If completed, it will generate around 44 000 MW of electricity. It will be much more than seven dams generating a lot of electricity. It will be the beacon of development on the African continent and improve regional collaboration.
However, a lot of water will still flow down the Congo before this happens.
Although the project has not officially been launched, expectations are that the total cost of Inga 3 could range from $8 billion to $12 billion (R90 billion to R130 billion). Inga 3 will generate around 4 800 MW of electricity.
This compares pretty well with our own Medupi project. The official cost estimate of Medupi, which would also generate around 4 800 MW, is R105 billion. Unofficial estimates put the total cost of the power station as high as R145 billion.
The project cost of Inga 3 is however not too significant if seen in context of cost estimates in excess of $100 billion for the whole Grand Inga project. The actual number could however be much higher.
The project will be financed by the private sector, so it will be interesting to see whether it is deemed viable, and if the project can be completed within budget. Recent examples such as Kusile and Medupi, as well as the Three Gorges Dam may put a damper on private sector enthusiasm.
Three Gorges Dam
The Grand Inga development will follow in the footsteps of the Chinese Three Gorges Dam. The Chinese started construction in 1994 and the dam wall was completed in 2006. The last of the hydro turbines was commissioned in 2012 and it now generates 22 500 MW of electricity. It was in fact the largest construction project in China after the Great Wall.
The construction was however not a fairy tale. This project was recently labeled one of the top ten construction projects in the world that suffered the biggest budget overruns.
The initial budget mooted in 1992 was around $8.35 billion. The Chinese government says the final invoice was $37 billion, but some analysts estimate the total cost could be as high as $59 billion.
I support government’s decision to become involved. It is actually a no-brainer, if the South African government has not committed to significant financial assistance. I also hope that this decision may influence the thinking within government to also consider similar agreements with the private sector in South Africa.

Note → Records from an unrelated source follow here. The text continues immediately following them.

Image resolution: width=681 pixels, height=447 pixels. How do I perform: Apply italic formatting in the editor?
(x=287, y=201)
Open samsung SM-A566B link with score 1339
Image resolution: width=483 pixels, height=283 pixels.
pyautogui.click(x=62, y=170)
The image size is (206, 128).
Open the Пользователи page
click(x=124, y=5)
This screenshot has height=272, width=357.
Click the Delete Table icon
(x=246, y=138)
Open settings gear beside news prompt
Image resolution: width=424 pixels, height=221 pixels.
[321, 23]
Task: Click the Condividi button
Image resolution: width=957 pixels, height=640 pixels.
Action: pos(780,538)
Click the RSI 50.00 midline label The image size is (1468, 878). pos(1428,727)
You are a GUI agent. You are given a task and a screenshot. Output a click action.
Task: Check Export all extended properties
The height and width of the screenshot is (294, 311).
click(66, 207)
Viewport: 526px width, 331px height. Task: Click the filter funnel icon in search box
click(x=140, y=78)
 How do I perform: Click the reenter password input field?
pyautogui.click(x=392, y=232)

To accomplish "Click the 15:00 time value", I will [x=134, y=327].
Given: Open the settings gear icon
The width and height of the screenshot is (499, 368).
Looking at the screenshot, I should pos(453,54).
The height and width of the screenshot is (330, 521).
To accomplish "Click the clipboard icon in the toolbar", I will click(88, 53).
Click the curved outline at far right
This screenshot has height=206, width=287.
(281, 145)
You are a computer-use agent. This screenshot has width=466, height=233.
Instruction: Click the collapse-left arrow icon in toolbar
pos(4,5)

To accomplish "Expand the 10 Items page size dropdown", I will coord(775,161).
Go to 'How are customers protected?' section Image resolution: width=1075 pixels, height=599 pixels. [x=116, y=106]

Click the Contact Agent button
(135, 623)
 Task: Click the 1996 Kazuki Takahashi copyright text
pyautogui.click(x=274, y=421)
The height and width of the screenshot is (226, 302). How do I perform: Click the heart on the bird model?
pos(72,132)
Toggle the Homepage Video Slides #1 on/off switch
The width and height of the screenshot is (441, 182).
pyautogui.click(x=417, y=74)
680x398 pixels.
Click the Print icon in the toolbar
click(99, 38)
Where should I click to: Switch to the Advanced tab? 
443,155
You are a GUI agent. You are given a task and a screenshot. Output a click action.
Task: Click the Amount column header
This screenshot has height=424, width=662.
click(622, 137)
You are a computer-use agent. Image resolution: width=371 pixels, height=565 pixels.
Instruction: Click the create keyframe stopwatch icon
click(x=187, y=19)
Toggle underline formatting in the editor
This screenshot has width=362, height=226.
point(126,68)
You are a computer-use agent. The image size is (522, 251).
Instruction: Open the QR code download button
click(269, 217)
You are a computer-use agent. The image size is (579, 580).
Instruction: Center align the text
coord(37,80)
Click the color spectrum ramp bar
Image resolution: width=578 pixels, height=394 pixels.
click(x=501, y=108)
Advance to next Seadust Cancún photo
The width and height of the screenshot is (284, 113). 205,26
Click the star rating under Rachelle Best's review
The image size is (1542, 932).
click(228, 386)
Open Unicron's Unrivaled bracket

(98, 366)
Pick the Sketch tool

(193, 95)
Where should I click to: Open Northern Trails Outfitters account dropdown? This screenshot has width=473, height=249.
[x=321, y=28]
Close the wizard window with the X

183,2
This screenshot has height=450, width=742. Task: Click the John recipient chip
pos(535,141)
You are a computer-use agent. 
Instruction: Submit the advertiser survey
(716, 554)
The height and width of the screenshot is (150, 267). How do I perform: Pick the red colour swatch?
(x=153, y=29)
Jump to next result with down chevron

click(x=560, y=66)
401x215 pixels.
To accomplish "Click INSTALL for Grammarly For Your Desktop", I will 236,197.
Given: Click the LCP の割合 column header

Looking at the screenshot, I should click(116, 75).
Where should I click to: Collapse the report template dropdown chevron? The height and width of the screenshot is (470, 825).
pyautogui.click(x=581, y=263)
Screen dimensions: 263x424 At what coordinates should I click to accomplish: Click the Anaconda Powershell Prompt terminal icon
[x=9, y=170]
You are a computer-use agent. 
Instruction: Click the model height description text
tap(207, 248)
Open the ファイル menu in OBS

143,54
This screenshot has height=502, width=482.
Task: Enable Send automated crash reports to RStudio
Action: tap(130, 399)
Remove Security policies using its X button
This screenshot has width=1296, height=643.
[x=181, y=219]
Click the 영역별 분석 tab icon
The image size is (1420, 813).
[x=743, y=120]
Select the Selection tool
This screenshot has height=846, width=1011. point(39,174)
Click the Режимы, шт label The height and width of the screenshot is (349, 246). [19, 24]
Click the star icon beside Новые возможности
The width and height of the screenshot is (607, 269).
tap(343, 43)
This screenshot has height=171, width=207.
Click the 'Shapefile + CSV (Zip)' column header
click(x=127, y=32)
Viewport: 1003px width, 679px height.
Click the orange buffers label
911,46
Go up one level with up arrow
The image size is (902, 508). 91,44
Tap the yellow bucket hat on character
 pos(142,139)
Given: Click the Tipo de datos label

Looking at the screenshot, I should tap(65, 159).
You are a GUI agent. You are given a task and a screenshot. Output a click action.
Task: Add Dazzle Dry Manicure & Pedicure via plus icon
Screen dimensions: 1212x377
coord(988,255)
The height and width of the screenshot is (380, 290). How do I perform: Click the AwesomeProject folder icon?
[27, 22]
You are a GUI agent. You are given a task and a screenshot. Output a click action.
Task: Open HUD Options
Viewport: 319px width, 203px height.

Eskom currently does not buy baseload electricity from industrial companies that generate their own electricity. It does buy from private power producers, but this is limited to fairly small quantities of renewable energy and excess energy from industries in terms of short- and medium-term contracts. This needs to be replicated with regard to baseload energy.
Some lessons have surely been learnt from the power supply to South Africa from Cahora Bassa in Mozambique. In the recent past the supply has been interrupted more than once due to transmission problems, including flood damage to transmission lines. Nevertheless the 1 500 MW from that source has been extremely valuable in the effort to keep the lights on.
Hopefully a renewed perspective would also soften the views on privatisation. After the cost overruns and delays at Kusile and Medupi, government may even be forced to change its strategy to find a long-term and sustainable solution to South Africa’s electricity problems. Eskom has made some positive noises about this, but hopefully the private sector involvement at Inga may be another piece of straw.